*REQUIRED WORK*
Reproduce, from the lines below, exactly the stretch that begins at the line containing "Screen dimensions: 1024x868" and ends at the line containing "Viewport: 1222px width, 896px height.", both included.

*INPUT MATERIAL*
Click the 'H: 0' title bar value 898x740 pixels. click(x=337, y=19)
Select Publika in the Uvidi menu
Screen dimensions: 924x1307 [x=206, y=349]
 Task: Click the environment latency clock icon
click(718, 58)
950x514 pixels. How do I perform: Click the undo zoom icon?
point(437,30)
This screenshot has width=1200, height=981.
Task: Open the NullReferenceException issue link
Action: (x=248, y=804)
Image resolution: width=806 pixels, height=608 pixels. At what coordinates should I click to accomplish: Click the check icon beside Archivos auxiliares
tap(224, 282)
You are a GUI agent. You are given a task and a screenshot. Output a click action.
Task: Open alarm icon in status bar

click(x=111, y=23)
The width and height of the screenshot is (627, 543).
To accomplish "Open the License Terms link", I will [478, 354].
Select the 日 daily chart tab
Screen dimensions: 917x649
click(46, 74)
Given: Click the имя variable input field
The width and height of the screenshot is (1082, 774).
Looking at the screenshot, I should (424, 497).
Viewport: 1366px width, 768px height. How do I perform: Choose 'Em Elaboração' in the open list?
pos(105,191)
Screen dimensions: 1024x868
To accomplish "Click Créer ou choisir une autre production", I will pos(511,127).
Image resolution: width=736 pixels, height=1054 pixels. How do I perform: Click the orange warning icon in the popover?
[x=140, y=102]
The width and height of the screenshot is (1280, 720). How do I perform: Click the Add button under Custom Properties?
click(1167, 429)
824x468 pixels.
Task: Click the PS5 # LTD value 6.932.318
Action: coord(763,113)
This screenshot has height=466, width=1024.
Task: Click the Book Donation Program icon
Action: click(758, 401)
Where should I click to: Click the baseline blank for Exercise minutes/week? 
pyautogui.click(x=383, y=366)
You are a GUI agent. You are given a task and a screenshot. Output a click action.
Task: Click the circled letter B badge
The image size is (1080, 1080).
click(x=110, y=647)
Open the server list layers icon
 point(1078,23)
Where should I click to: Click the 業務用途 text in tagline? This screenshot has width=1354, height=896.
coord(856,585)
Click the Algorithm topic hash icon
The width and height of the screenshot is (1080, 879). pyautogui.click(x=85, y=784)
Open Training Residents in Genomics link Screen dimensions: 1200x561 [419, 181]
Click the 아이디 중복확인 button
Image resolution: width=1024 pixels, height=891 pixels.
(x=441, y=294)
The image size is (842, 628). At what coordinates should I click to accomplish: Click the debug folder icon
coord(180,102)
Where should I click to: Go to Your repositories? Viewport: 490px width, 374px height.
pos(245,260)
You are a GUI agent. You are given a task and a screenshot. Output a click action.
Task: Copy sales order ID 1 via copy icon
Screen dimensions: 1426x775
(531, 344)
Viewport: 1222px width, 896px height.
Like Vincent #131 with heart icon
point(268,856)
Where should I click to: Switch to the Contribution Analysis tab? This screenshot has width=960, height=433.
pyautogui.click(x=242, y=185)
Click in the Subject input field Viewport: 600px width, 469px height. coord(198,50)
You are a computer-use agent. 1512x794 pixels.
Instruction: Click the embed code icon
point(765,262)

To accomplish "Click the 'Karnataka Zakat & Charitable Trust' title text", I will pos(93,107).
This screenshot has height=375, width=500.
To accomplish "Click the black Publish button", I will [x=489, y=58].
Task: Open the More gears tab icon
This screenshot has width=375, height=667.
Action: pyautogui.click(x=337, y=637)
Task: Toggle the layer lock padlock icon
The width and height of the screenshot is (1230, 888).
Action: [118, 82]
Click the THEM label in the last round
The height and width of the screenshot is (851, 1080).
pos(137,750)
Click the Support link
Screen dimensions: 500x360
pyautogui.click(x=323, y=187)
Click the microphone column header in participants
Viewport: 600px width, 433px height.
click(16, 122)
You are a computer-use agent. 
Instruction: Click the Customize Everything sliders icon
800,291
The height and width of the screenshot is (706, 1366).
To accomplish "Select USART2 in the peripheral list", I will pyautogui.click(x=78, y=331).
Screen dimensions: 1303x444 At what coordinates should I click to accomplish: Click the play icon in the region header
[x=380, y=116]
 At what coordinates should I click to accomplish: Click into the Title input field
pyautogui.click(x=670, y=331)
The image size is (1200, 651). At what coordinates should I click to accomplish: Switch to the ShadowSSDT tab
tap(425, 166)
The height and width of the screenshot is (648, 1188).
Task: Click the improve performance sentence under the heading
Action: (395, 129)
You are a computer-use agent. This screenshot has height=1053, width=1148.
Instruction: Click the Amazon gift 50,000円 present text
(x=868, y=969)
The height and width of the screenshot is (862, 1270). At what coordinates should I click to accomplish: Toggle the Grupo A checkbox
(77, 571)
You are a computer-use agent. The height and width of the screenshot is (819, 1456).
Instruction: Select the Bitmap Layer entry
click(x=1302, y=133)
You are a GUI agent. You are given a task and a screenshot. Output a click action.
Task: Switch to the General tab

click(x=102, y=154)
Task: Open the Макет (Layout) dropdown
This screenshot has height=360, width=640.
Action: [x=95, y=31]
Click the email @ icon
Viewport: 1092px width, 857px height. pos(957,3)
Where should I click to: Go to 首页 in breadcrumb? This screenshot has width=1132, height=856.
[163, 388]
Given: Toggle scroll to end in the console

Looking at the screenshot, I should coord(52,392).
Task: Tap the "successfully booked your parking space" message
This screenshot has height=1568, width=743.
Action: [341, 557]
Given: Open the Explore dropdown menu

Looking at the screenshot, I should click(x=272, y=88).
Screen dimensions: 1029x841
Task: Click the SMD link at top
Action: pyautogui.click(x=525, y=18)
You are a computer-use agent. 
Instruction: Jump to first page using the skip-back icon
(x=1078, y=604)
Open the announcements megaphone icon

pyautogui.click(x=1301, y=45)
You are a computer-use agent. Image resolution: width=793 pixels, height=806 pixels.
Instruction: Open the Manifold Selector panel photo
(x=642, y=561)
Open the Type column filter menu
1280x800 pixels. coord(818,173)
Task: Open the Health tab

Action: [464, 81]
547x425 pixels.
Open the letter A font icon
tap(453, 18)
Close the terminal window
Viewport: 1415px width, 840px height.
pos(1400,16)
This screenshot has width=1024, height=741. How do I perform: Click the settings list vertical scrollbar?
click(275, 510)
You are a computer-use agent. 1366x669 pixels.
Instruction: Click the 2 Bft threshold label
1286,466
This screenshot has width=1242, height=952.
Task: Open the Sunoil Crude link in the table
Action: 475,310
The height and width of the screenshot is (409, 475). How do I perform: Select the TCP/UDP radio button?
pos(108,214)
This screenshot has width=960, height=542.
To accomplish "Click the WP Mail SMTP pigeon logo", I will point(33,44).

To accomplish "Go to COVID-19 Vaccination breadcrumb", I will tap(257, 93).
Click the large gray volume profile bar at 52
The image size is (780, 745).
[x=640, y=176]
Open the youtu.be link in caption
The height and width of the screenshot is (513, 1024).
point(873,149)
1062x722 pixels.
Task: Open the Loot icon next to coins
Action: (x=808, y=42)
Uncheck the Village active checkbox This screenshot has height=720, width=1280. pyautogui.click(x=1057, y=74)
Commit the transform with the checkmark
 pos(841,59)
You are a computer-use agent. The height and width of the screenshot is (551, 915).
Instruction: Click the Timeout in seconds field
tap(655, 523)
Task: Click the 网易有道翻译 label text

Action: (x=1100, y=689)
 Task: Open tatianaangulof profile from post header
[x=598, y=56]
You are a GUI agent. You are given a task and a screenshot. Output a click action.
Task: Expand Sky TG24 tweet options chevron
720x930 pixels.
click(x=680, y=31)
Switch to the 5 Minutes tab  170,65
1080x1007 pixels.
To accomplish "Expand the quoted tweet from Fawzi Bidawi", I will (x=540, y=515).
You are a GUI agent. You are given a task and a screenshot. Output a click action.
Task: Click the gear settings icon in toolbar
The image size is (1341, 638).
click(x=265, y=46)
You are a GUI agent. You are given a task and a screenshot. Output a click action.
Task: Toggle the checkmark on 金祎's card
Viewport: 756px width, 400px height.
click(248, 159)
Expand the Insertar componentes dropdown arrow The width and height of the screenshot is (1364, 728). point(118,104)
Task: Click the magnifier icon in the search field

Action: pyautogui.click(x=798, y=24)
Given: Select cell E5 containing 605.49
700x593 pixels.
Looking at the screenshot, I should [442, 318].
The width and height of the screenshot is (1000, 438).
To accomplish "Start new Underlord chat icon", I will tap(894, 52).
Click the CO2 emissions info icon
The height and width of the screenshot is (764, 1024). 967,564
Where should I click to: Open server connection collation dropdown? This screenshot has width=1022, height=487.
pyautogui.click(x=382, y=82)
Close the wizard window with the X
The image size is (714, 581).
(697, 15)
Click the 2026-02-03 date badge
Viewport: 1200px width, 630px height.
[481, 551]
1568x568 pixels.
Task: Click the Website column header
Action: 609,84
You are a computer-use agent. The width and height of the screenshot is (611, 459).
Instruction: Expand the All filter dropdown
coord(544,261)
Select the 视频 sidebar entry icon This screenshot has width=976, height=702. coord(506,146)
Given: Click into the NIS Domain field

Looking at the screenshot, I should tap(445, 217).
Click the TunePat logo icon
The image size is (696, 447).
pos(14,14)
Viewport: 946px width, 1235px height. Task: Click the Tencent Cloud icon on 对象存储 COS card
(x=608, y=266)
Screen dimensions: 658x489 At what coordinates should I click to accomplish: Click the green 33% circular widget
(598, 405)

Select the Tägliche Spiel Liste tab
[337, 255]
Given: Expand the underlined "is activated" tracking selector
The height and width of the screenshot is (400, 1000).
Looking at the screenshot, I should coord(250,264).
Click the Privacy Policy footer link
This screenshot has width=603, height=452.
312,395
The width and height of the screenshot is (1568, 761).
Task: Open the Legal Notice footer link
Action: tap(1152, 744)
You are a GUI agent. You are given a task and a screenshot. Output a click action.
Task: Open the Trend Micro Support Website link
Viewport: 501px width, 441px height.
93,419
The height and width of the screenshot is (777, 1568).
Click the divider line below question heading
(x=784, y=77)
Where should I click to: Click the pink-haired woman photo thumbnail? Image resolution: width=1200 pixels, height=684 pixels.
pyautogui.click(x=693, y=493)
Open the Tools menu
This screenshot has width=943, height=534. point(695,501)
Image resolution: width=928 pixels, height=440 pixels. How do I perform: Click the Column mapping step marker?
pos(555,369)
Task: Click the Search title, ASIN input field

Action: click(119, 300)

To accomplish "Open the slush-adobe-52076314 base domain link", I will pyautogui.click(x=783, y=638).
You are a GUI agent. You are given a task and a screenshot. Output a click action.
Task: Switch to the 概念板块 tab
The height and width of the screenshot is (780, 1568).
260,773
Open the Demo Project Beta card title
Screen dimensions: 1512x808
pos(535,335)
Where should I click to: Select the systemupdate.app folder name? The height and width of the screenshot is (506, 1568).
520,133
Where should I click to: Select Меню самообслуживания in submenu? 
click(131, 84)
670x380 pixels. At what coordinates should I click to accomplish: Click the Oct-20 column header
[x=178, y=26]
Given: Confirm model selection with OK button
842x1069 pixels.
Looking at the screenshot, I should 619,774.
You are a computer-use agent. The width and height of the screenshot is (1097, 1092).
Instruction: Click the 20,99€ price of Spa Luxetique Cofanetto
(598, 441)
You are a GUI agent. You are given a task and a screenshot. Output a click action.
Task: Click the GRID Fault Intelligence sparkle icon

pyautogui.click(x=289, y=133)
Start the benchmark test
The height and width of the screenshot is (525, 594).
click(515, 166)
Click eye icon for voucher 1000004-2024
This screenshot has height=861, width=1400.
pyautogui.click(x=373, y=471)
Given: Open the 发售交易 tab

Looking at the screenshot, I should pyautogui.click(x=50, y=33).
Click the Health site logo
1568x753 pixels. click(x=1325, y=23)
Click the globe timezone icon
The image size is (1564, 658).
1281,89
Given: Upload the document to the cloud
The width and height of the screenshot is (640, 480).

*ANSWER FOR THIS EXERCISE*
Screen dimensions: 1024x868
To accomplish "Click Créer ou choisir une autre production", I will pos(511,127).
Image resolution: width=736 pixels, height=1054 pixels. How do I perform: Click the orange warning icon in the popover?
[x=140, y=102]
The width and height of the screenshot is (1280, 720). How do I perform: Click the Add button under Custom Properties?
click(1167, 429)
824x468 pixels.
Task: Click the PS5 # LTD value 6.932.318
Action: coord(763,113)
This screenshot has height=466, width=1024.
Task: Click the Book Donation Program icon
Action: click(758, 401)
Where should I click to: Click the baseline blank for Exercise minutes/week? 
pyautogui.click(x=383, y=366)
You are a GUI agent. You are given a task and a screenshot. Output a click action.
Task: Click the circled letter B badge
The image size is (1080, 1080).
click(x=110, y=647)
Open the server list layers icon
 point(1078,23)
Where should I click to: Click the 業務用途 text in tagline? This screenshot has width=1354, height=896.
coord(856,585)
Click the Algorithm topic hash icon
The width and height of the screenshot is (1080, 879). pyautogui.click(x=85, y=784)
Open Training Residents in Genomics link Screen dimensions: 1200x561 [419, 181]
Click the 아이디 중복확인 button
Image resolution: width=1024 pixels, height=891 pixels.
(x=441, y=294)
The image size is (842, 628). At what coordinates should I click to accomplish: Click the debug folder icon
coord(180,102)
Where should I click to: Go to Your repositories? Viewport: 490px width, 374px height.
pos(245,260)
You are a GUI agent. You are given a task and a screenshot. Output a click action.
Task: Copy sales order ID 1 via copy icon
Screen dimensions: 1426x775
(531, 344)
Viewport: 1222px width, 896px height.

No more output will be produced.